In the glow of that performance, viewers took to the Internet to express their appreciation. When I read this one I was stopped in my tracks:
Carole King may have written than song but it belongs to Aretha.
Okay, let's wait a minute. Aretha did a masterful job, no argument there. But the whole point was to honor the composer. We're going off the rails here if we forget that Carole King was the honoree and that songwriting is the gift we were celebrating. This doesn't diminish what the singer does in any way. Both composer and performer have amazing gifts; each shares with the other. Each is enhanced by the other.
But without the composer the singer would have nothing to sing.

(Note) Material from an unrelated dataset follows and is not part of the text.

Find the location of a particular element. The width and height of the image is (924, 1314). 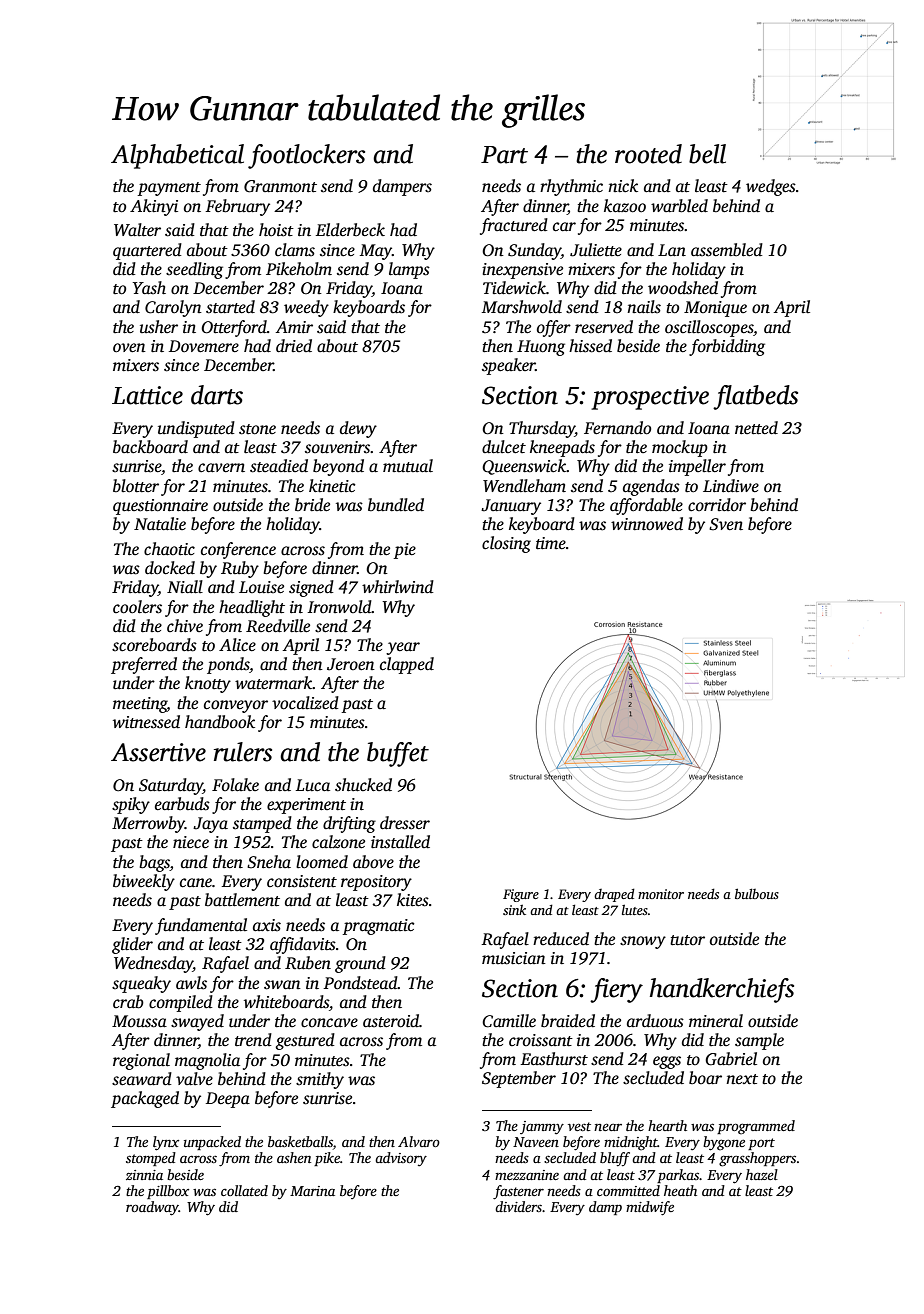

roadway is located at coordinates (152, 1208).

Let's back up a bit to look at the entire evening. Many, many talented people were involved to create the show we saw on television. In particular, a core group of people designed the overall shape of the show. They decided the order of the honorees, how each one would be honored, who would speak, who would perform. I remember thinking during the conclusion of the George Lucas segment that it was rather unfair to unleash all those special effects since no one else could possibly compare to that.

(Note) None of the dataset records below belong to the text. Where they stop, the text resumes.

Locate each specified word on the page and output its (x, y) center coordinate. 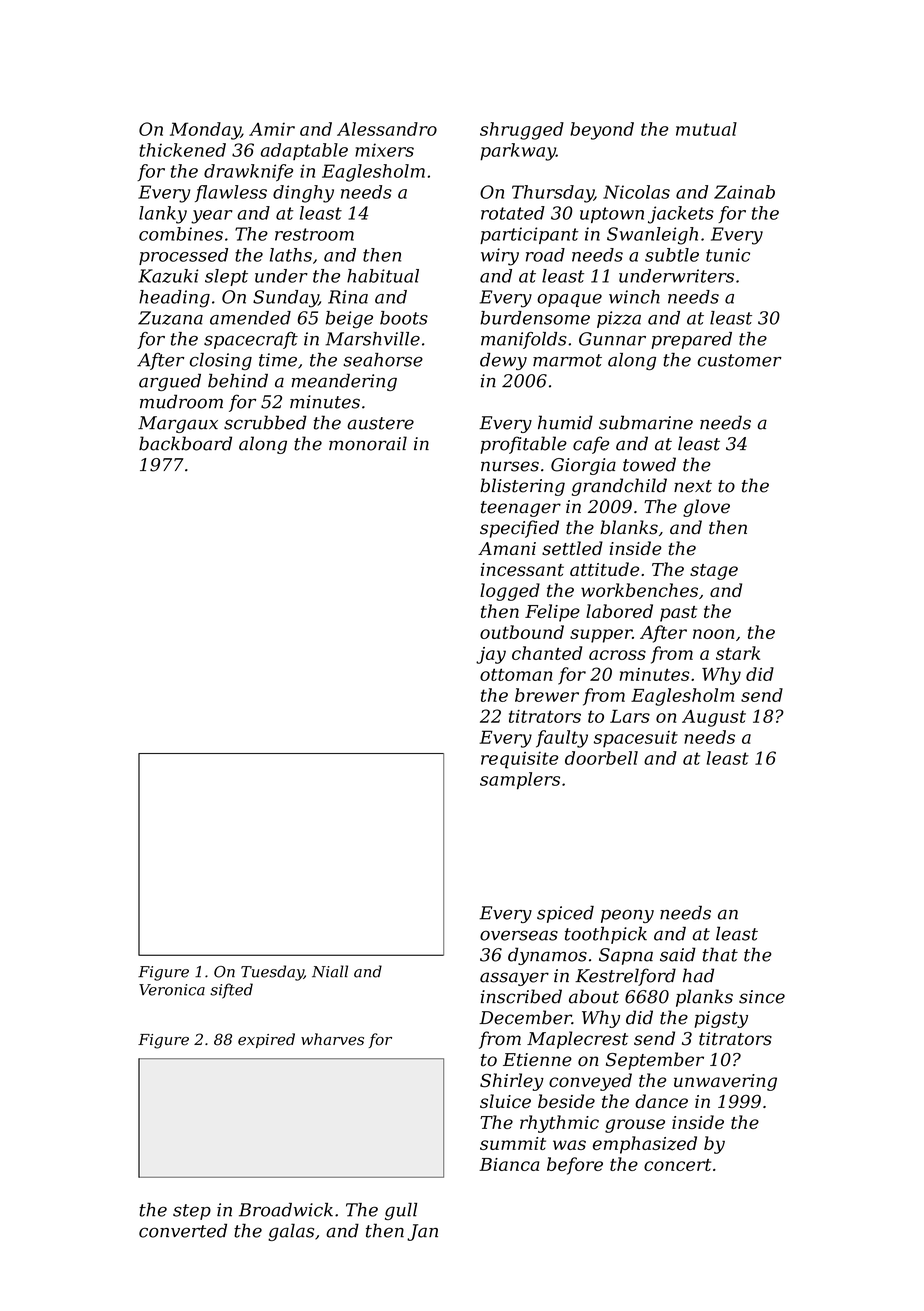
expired (266, 1040)
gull (401, 1211)
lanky (163, 215)
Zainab (744, 192)
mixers (384, 150)
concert (677, 1165)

And yet it all worked. The theme and scope of the presentation of each honoree flowed from one to the next. By the time Aretha dropped that mink coat on the floor she had the audience in the palm of her hand and no one was thinking about laser light shows.
None of this happened by chance. Imagine the entire show as an enormous, impressive wedding cake. Envision Aretha's performance as an exquisite ornament atop the cake, something so beautiful that you gasp. It makes you say you've never seen a cake like that, not ever. But that decoration wouldn't be there to impress you without all the layers underneath supporting it. And most of all, no one would even have baked the cake unless someone was getting married.
Aretha did everything she was supposed to do. She exceeded expectations, if that's possible. (Who puts a limit on Aretha?) But there are so many choices and decisions, so much hard work and talent and vision that led to her being there at that particular moment to share what she does best. Let's not forget how beautifully interdependent the performing arts are meant to be.
The entire evening was exciting, moving, and inspiring. Each one of us will take from it our own unique experience. And that's as it should be.